The switch_db context manager was built for this use case, is there anything preventing it use?

anekix commented 5 years ago

@bagerard switch_db can be used only when db aliases are predefined when connection is established for the first time (Taken from here). But in case of multi-tenant architecture where dbs cannot be predefined but created at runtime. ex. a new company database is created for when a company is registered (the architecture itself cannot be changed due to some domain requirements/ compliance)

bagerard commented 5 years ago

I have the impression that there might be a workaround if you establish the connections on the fly and use switch_db. Assuming you are naming databases names with a predictable name (e.g organization name):

from mongoengine import *
from mongoengine.context_managers import switch_db

orgs = ['org1', 'org2', 'org3']

conn = connect()    # establish a default connection

class MyDoc(Document):
    name = StringField()

    def __repr__(self):
        return 'MyDoc name: {}'.format(self.name)

# Save 1 doc per database
for org in orgs:
    print('establishing connection to db "{}"'.format(org))
    connect(db=org, alias=org)
    with switch_db(MyDoc, org):
        print('Saving in {}'.format(org))
        MyDoc(name='save_me_in_{}'.format(org)).save()

establishing connection to db "org1" Saving in org1 establishing connection to db "org2" Saving in org2 establishing connection to db "org3" Saving in org3

# Print what was saved
for org in orgs:
    with switch_db(MyDoc, org):
        print('Doc from db "{}": {}'.format(org, list(MyDoc.objects())))

Doc from db "org1": [MyDoc name: save_me_in_org1] Doc from db "org2": [MyDoc name: save_me_in_org2] Doc from db "org3": [MyDoc name: save_me_in_org3]

That being said and to be honest, your use case is for sure not MongoEngine's standard use case and I wouldn't recommend to start building a large application relying only on this workaround/pattern.

I hope this helps

anekix commented 5 years ago

yes, i am aware of this workraround but as you mentioned this pattern is not enough to start modeling a huge application based on this.whats worse is we loose all the other goodness that mongoengine provides. will it need a major refactor of mongoengine as this is a common usecase for many SaaS applications?

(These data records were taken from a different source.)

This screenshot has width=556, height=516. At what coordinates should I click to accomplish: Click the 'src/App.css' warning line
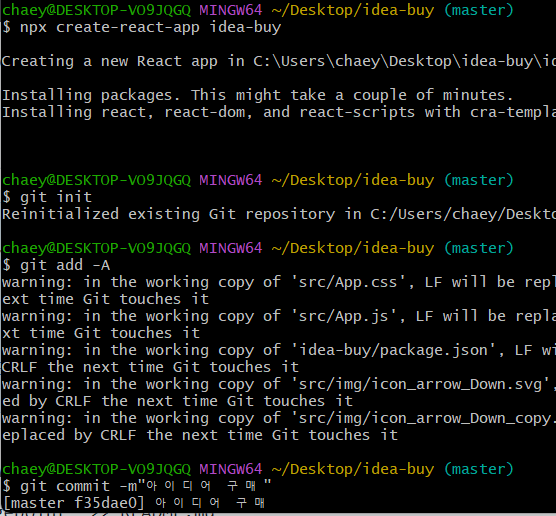(x=279, y=282)
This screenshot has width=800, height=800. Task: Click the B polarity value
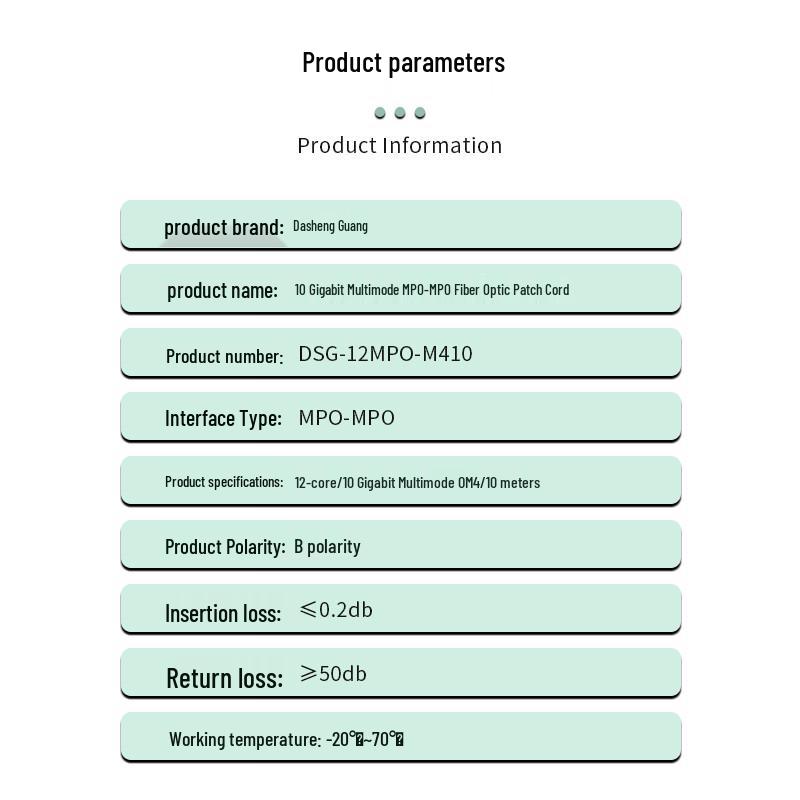point(327,546)
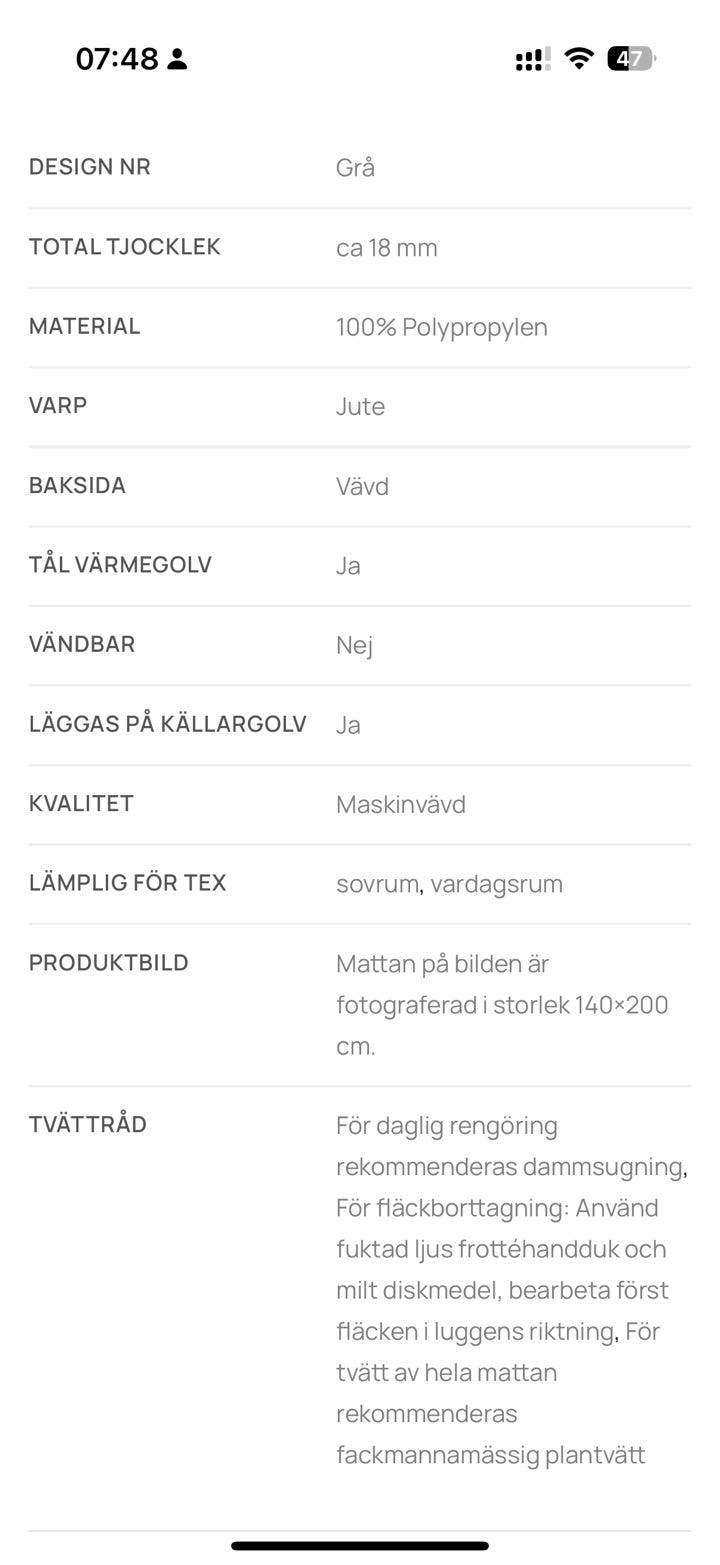Tap the Wi-Fi status icon
720x1565 pixels.
578,58
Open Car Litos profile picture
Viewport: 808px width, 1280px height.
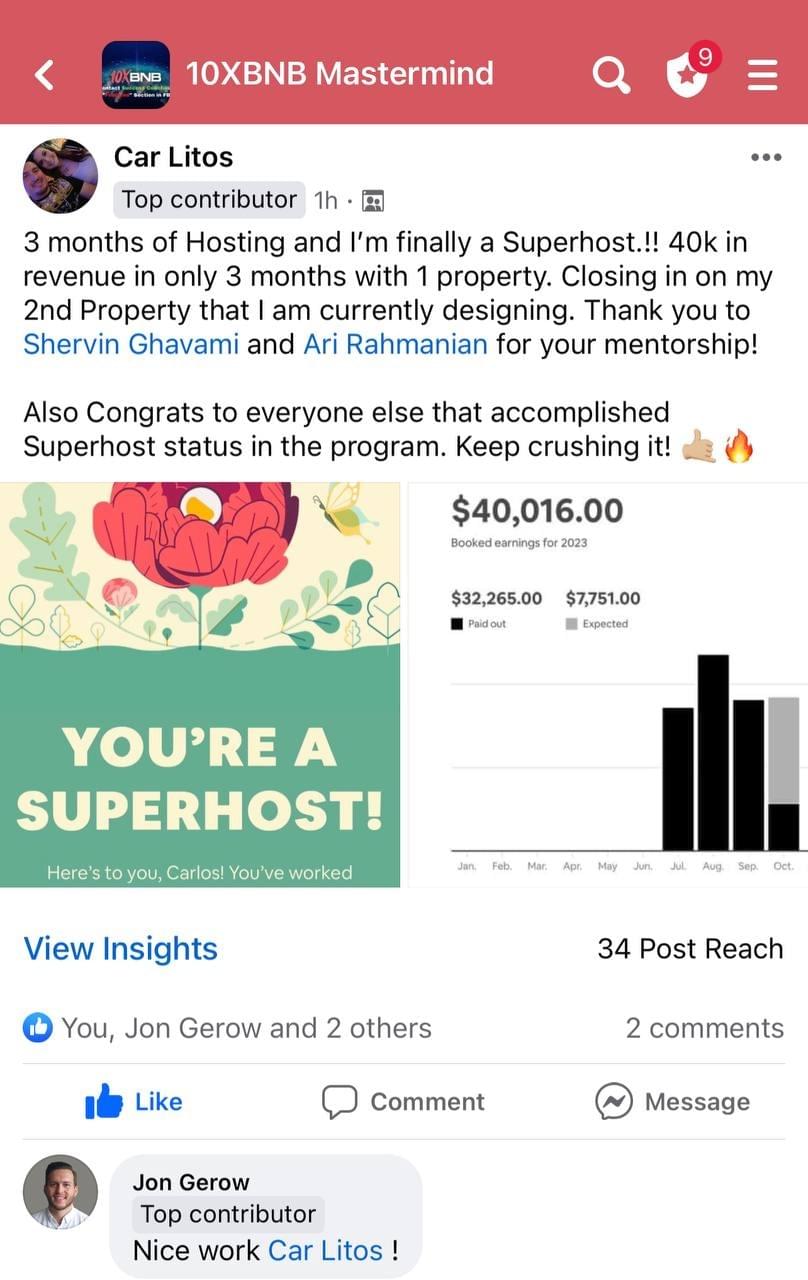click(60, 176)
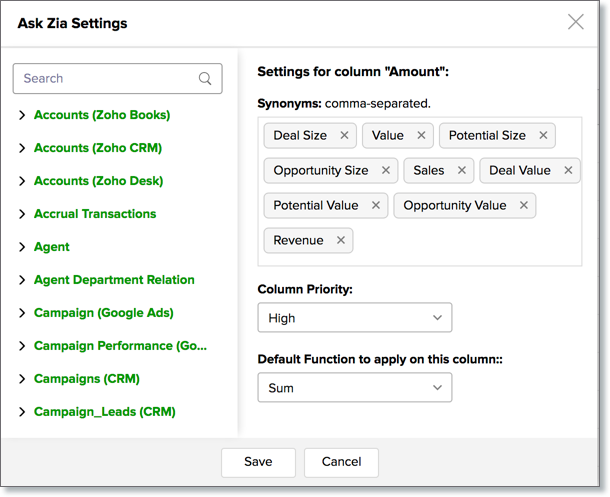Remove the "Potential Value" synonym
Viewport: 610px width, 497px height.
(376, 206)

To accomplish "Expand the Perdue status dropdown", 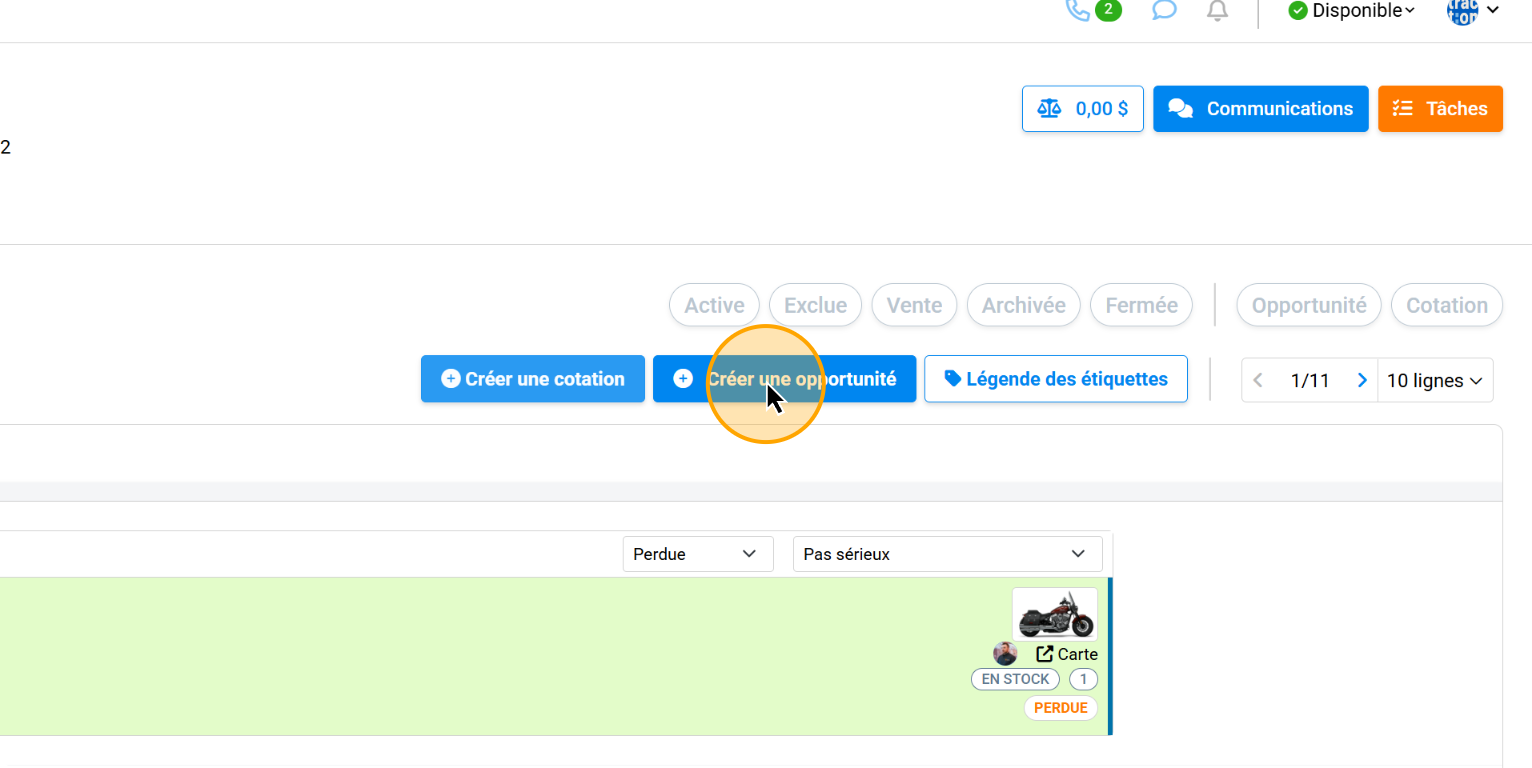I will click(x=697, y=554).

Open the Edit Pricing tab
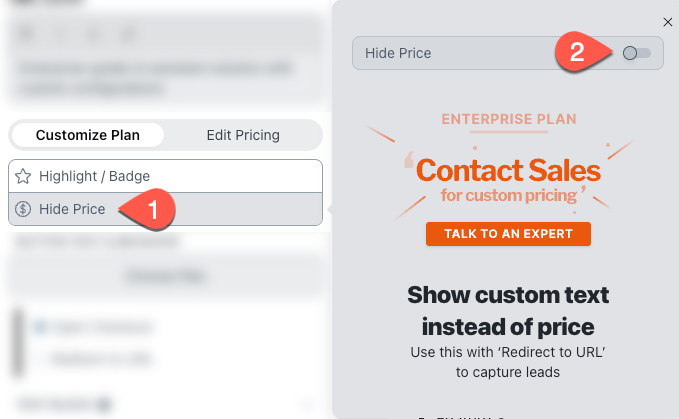[x=243, y=135]
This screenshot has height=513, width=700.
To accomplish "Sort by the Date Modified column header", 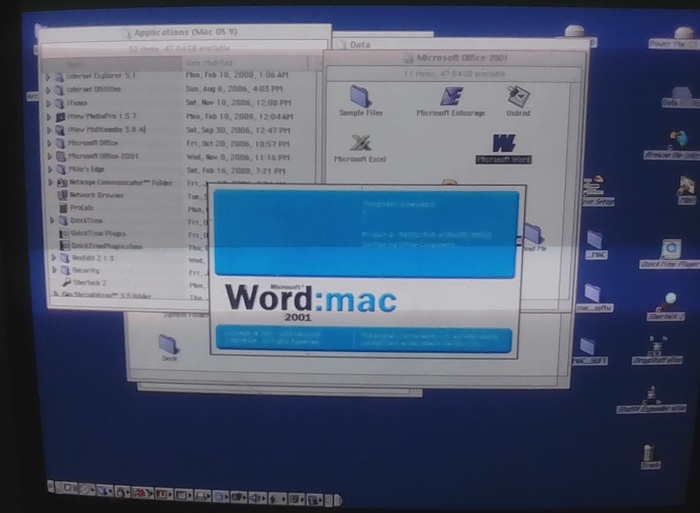I will [210, 63].
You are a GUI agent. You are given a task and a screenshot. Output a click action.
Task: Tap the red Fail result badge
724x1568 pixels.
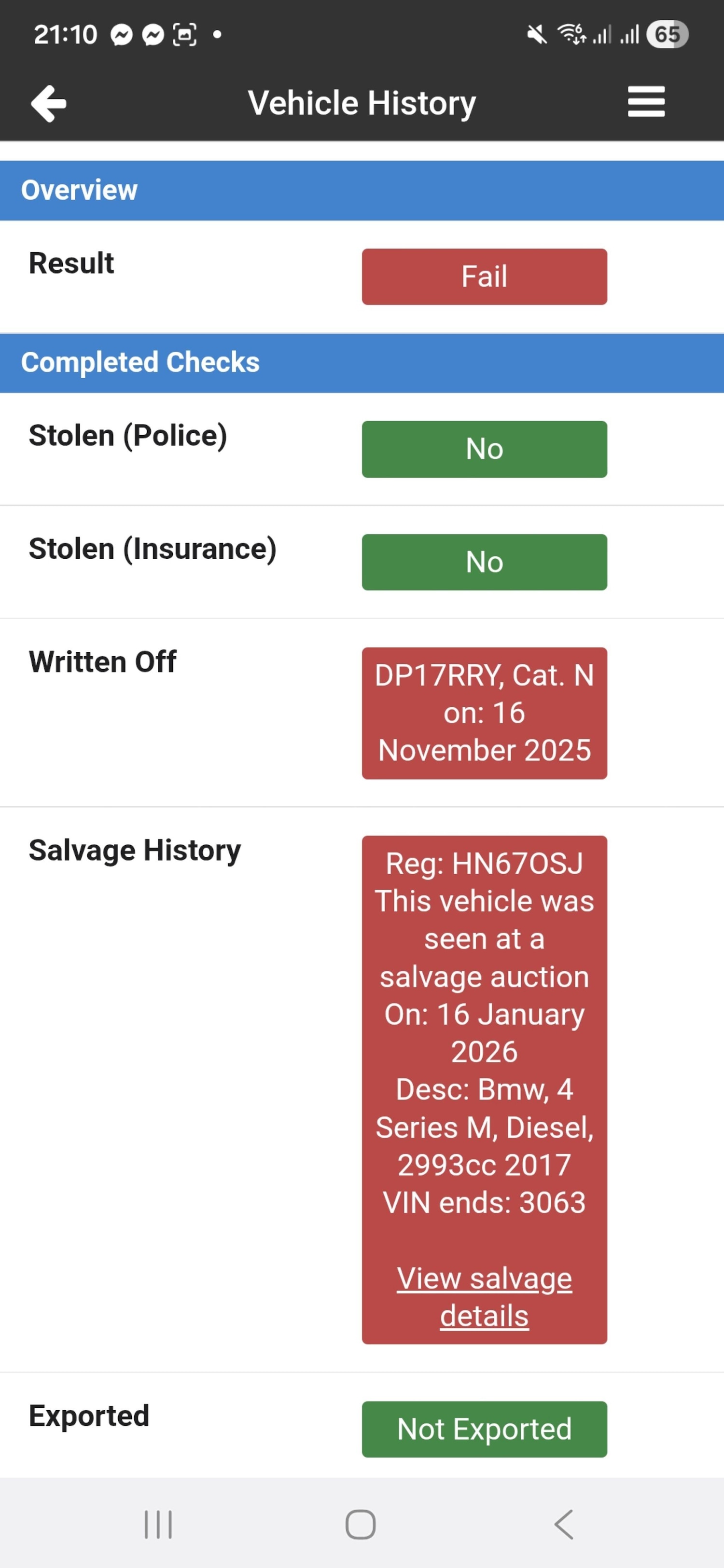[x=484, y=277]
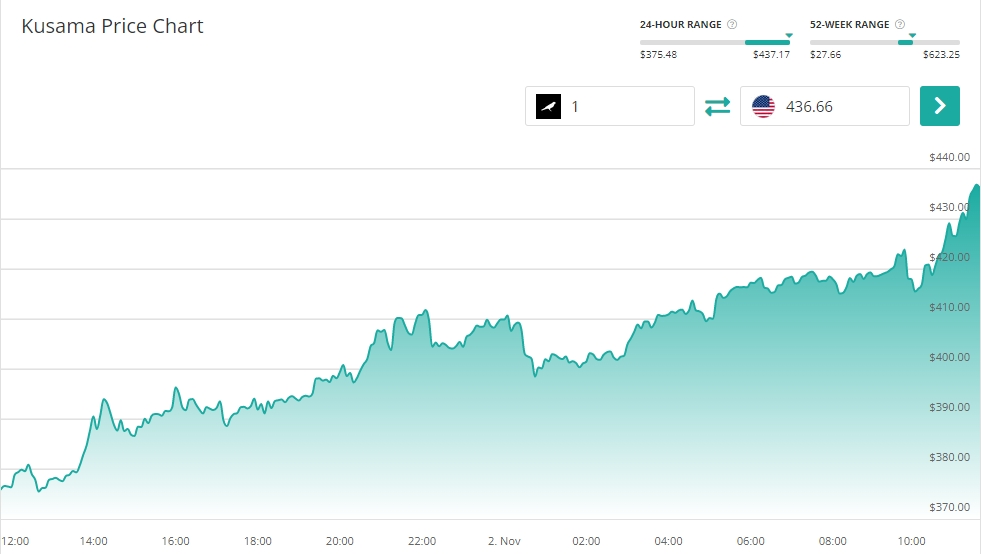Open the 24-Hour Range help icon

[732, 24]
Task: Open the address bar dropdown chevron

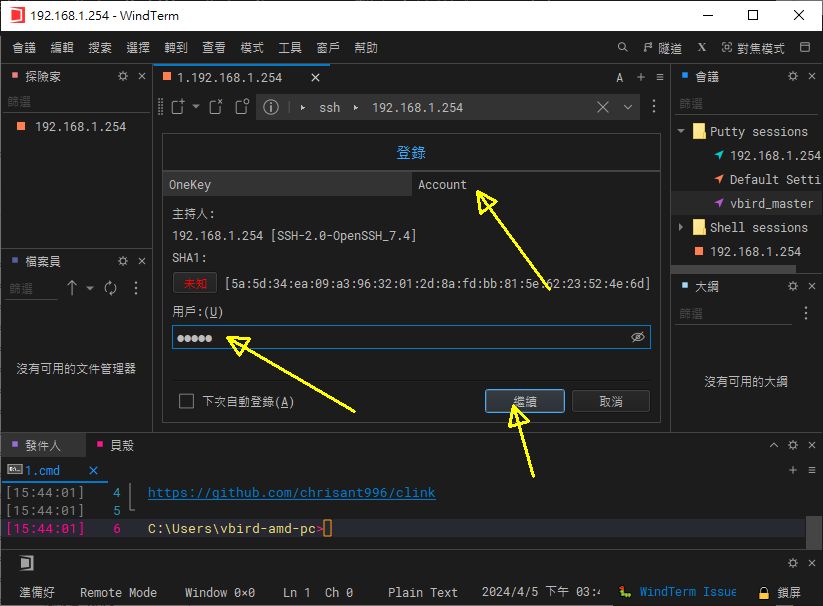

bagerard commented 5 years ago

Good question. I'm afraid that it would be a complicated path to have all of mongoengine's feature working in a robust manner with such pattern. Additionally we haven't had that many demand for it and I don't think that django supports it so I really don't think its very common. And last but not least, we have limited development capacity right now and prefer putting effort into improving performance or bug fixing...

Palas-Anvaya commented 4 years ago

I am facing the same issue. For multi-tenant applications where there are varied sized customers its important that we have DBs/customer to prevent smaller one to suffer performance issue due to large customers.

Any new ideas how to come around this issue?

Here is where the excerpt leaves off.